* _Set task_
Copy the text on the Easter Sunday countermand, starting with "Nora Connolly, writer" and going on through "Professor Eoin MacNeill.", and replace "chaos" with "disarray".

* _Source document_
◇ ◇ ◇

Nora Connolly, writer and activist, is the daughter of James Connolly.
On Easter Sunday a century ago, the republican movement (the IRB and Irish Volunteers) was thrown into chaos. The plan for ‘Easter manoeuvres’, a guise for a rebellion to unfold across the whole of Ireland, was cancelled at the last minute by Professor Eoin MacNeill.
MacNeill’s countermand, and as published in the Sunday Independent
On Holy Saturday MacNeill, Chief of Staff of the Irish Volunteers, issued a countermand that was dispatched to Volunteers around the country and published the following day in the Sunday Independent (it had the largest circulation of any Sunday paper).
In this action he crippled the plans of the rebels leaders.
‘Owing to the very critical position, all orders given to Irish Volunteers for tomorrow, Easter Sunday, are hereby rescinded, and no parades, marches, or other movements of Irish Volunteers will take place. Each individual Volunteer will obey this order strictly in every particular.’
Thomas J. Clarke, the veteran fenian leader and signatory of the Irish Proclamation, later said to his wife Kathleen that MacNeill was a “weak man” and this last minute reversal was an act of “treachery.”

◇ ◇ ◇

* _Data listing_
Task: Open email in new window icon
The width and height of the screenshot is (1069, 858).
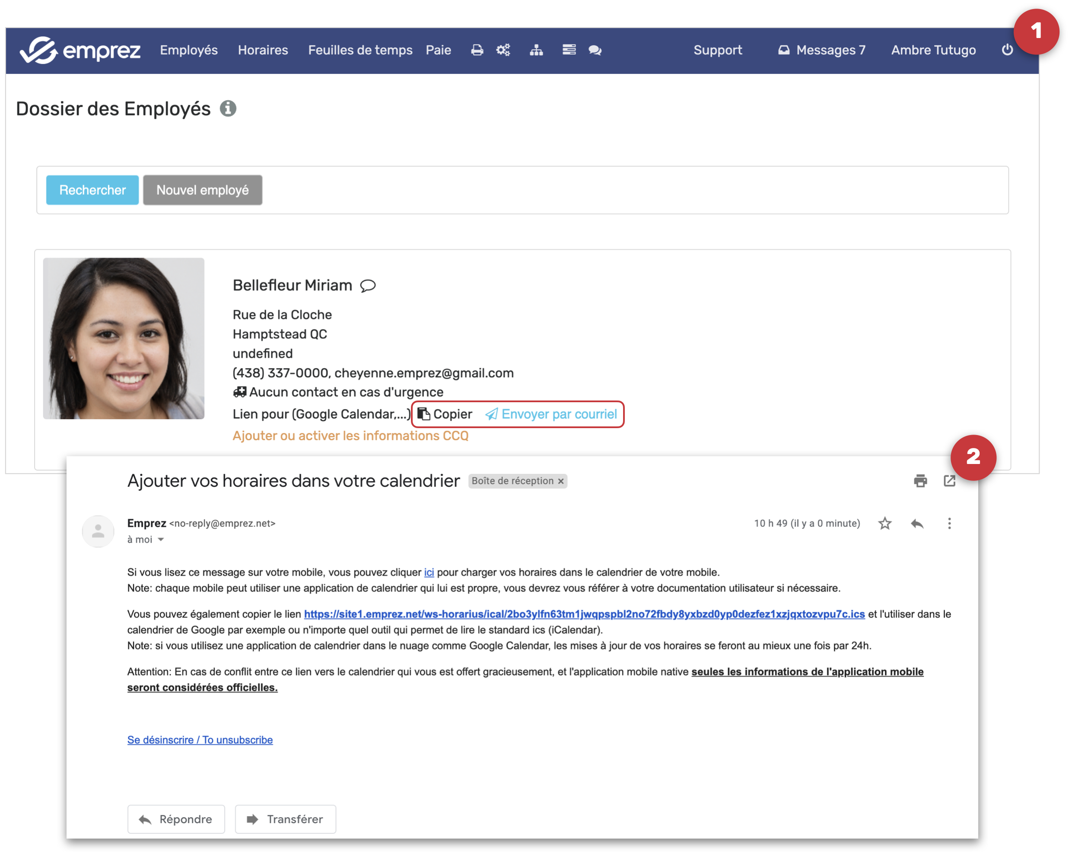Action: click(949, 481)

◇ ◇ ◇

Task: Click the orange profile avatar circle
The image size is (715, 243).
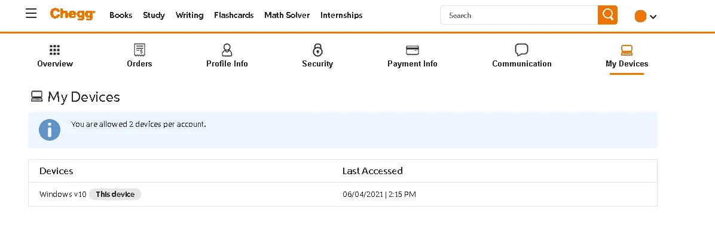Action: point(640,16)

◇ ◇ ◇

* _Exercise answer_
Nora Connolly, writer and activist, is the daughter of James Connolly.
On Easter Sunday a century ago, the republican movement (the IRB and Irish Volunteers) was thrown into disarray. The plan for ‘Easter manoeuvres’, a guise for a rebellion to unfold across the whole of Ireland, was cancelled at the last minute by Professor Eoin MacNeill.